27/01/2015

International Higher Education | 76

Mudanças sistemáticas na China

Qiang Zei e Chuanyi Wang
Qiang Zha é professor associado na Faculdade de Educação, York University, Toronto, Canadá. E-mail: qzha@edu.yorku.ca. Chuanyi Wang é pós-doutorando no Instituto de Educação, Universidade Tsinghua, Pequim, China.
O ensino superior chinês impressionou o mundo com seu ritmo incrível de expansão, desde o final da década de 1990. Enquanto isso, o sistema chinês tornou-se uma hierarquia íngreme, que atrai enormes preocupações sobre se o ensino superior ainda pode facilitar a mobilidade social. Por trás da cena, não é segredo que mais de 30 por cento dos graduados de instituições de baixo nível estão agora tendo dificuldades em encontrar emprego após a formatura, enquanto as universidades de alto prestígio são acusadas ​​de fomentar o “egoísta refinado” entre seus alunos. Na era pós-expansão, o sistema chinês claramente precisa abordar questões relativas à ampliação do caminho da mobilidade social (de forma perceptiva e prática) e aumentar a relevância da participação no ensino superior. As alterações estão de fato ocorrendo no ensino superior chinês.
 
Mudanças que ocorrem no sistema chinês
No topo da hierarquia, parece haver um movimento paradoxal no sentido da “recentralização”. O ensino superior chinês passou claramente por um processo de descentralização na década de 1990, em que cerca de 250 universidades que costumavam ser administradas pelos ministérios centrais passaram então para a jurisdição dos governos provinciais. Nesse ínterim, o setor local do ensino superior cresceu rapidamente, dominando a maior expansão da educação da China desde o final da década de 1990. Cerca de 500 novas universidades surgiram a partir da fusão e modernização de faculdades locais, enquanto surgiram ainda mais faculdades de formação profissional e instituições particulares.
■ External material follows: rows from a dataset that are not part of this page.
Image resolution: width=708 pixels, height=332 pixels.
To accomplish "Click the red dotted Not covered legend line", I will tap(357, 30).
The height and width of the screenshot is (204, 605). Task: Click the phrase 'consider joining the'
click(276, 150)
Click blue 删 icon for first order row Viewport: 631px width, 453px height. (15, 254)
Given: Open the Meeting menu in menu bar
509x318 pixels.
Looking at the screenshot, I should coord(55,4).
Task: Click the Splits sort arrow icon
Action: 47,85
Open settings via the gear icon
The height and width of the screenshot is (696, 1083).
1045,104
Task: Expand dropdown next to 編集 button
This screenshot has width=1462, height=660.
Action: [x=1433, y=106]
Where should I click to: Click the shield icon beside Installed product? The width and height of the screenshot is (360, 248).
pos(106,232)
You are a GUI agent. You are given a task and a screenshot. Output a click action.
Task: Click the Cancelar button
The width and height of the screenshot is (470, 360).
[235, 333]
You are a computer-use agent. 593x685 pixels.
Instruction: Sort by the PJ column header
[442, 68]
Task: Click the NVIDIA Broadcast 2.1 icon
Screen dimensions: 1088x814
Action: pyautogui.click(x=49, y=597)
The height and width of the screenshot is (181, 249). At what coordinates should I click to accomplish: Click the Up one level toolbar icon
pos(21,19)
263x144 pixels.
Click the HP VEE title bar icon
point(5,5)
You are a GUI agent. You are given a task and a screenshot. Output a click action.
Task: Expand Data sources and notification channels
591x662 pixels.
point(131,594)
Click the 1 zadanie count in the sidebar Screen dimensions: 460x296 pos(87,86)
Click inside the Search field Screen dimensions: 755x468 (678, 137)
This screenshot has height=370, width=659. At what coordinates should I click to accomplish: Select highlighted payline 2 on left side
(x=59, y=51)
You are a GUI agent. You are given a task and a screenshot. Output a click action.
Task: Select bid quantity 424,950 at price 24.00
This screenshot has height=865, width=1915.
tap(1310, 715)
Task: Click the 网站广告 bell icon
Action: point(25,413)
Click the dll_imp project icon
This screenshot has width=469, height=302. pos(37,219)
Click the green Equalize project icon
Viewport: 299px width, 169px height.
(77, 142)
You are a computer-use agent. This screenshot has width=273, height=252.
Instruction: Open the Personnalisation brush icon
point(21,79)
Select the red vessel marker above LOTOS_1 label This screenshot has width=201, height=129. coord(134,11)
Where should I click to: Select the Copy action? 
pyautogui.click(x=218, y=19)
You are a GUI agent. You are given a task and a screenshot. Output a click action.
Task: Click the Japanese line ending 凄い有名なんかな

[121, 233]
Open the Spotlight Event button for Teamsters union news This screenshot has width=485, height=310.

Consequentemente, as universidades nacionais representam agora uma parcela muito menor do sistema chinês – 6,6 por cento em termos de proporção de todas as instituições, e 8,7 por cento de todas as matrículas em 2010 (contra 32,8% e 43,9% em 1989) – enquanto o setor local compõe agora o volume absoluto do sistema, sendo responsável por 93,4 por cento e 91,2 por cento, respectivamente, em 2010. Essas mudanças, junto com planos da universidade de elite, como os Projetos 985 e 211, por sua vez, servem para hierarquizar ainda mais o sistema chinês.
 
A partir de 2004, o Ministério da Educação da China (MoE), lançou uma iniciativa de copatrocínio de um seleto grupo de universidades locais com os governos provinciais, particularmente nas províncias sem quaisquer universidades nacionais. As universidades locais selecionados neste esquema gozariam de status semelhante ao das universidades nacionais filiadas ao Ministério da Educação, com mais apoio (fundamentalmente em termos de recursos e planejamento estratégico) do ministério. Até o momento, existem 35 dessas universidades locais que foram “aprimoradas” para este status seminacional. Alguns outros ministérios centrais (por exemplo, o Ministério da Agricultura, o Ministério da Indústria e Tecnologia da Informação, Ministério dos Transportes, Ministério da Cultura, Ministério de Recursos Hídricos, etc.) vêm seguindo o exemplo e gradualmente co-patrocinaram cerca de 100 universidades e faculdades com os governos provinciais. A maioria dessas universidades e faculdades foi originalmente administrada por esses ministérios centrais, e mais tarde descentralizada para o controle local. Agora, elas estão de alguma forma “recentralizadas”. Este movimento recolocou o tamanho agregado de universidades nacionais e seminacionais quase de volta ao nível de antes da descentralização.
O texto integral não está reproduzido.